The team in Kevin’s room — doctors and nurses, techs and social workers — share looks without actually looking at one another. Our expressions hide feelings that range from sadness and grief to injustice and rage.

So much to process and make sense of, yet we don’t talk about it. Instead, we seek safe harbor in our respective duties and rituals. We document. We clean the body. We notify the organ bank. We rip off blood-streaked gowns and gloves and toss them into garbage bins. We snap a fresh sheet over Kevin’s body and brace for the families to arrive.

And we move on.

“That’s what we do,” the senior emergency medicine resident said to me the following night at the hospital. I’d confessed how the case had followed me home when I got off my shift. The resident admitted that he hadn’t slept well either. A nurse described being similarly haunted.

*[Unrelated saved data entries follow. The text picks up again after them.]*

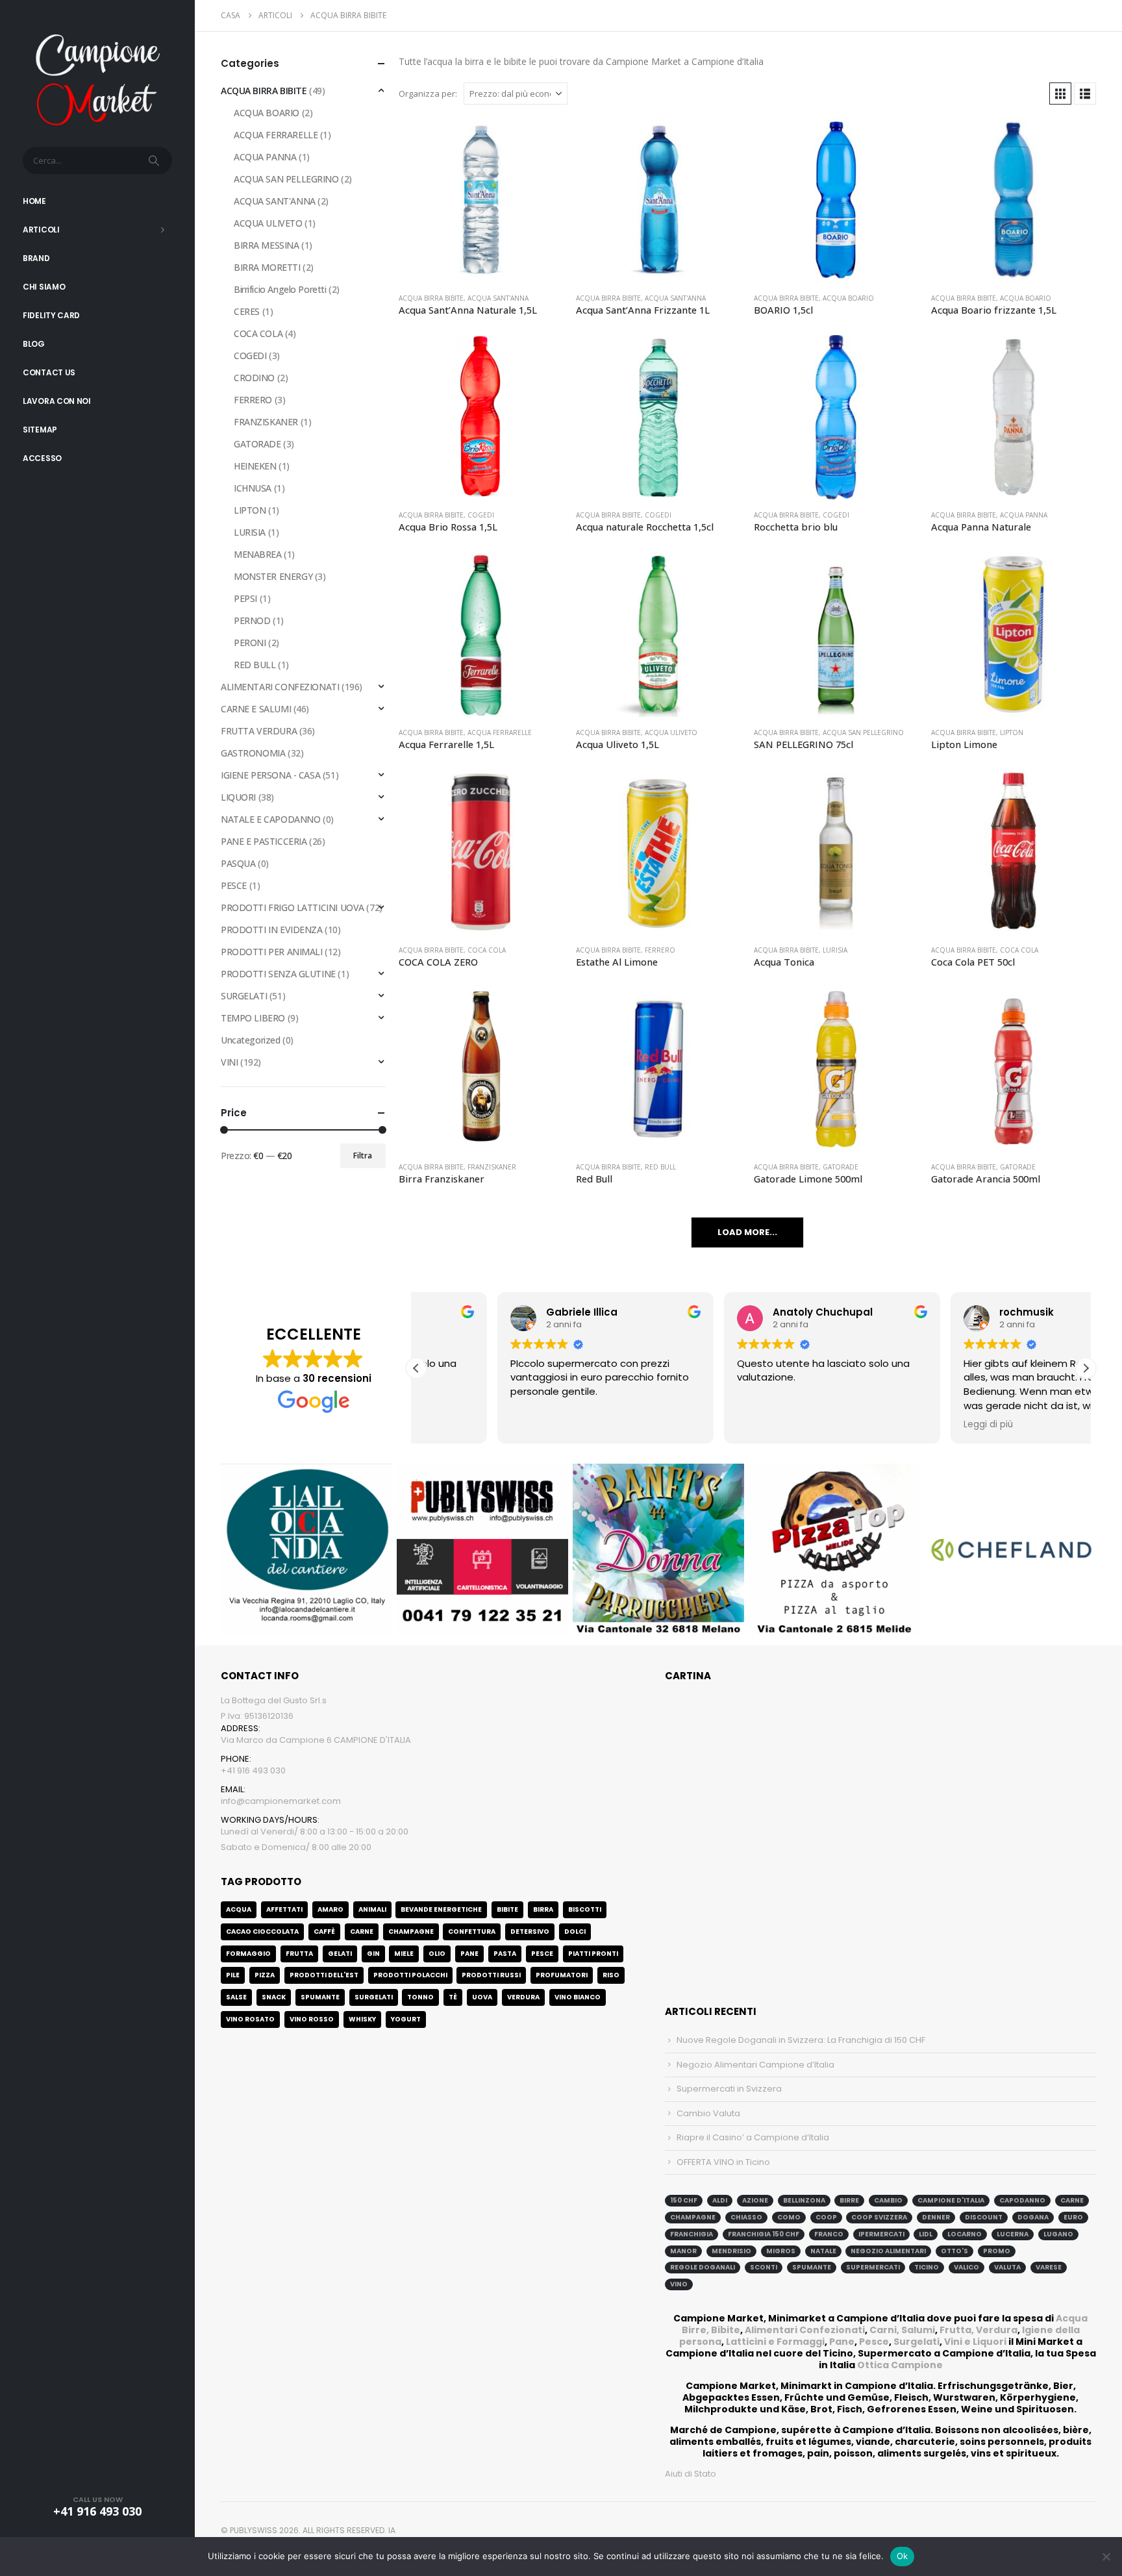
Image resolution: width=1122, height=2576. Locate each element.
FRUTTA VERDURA (259, 731)
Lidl (925, 2234)
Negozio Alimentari (888, 2251)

“But that’s what we do, right? Move on?”

I nodded. The nurse nodded. The resident nodded. But something felt wrong about those ready nods.

How can any sentient being move on after exposing a human heart that a short time ago pumped with life and promise? But moving on is embedded into emergency medicine practice. Simultaneously caring for a large number of patients, juggling the sick, the not so sick, and the needy. This feat involves handling a mix of complex work-ups, procedures, and conversations. There’s always too much to do and too little time. Focusing on any one activity for long means that other patients wait. We move on because desperation and efficiency demand that we do so.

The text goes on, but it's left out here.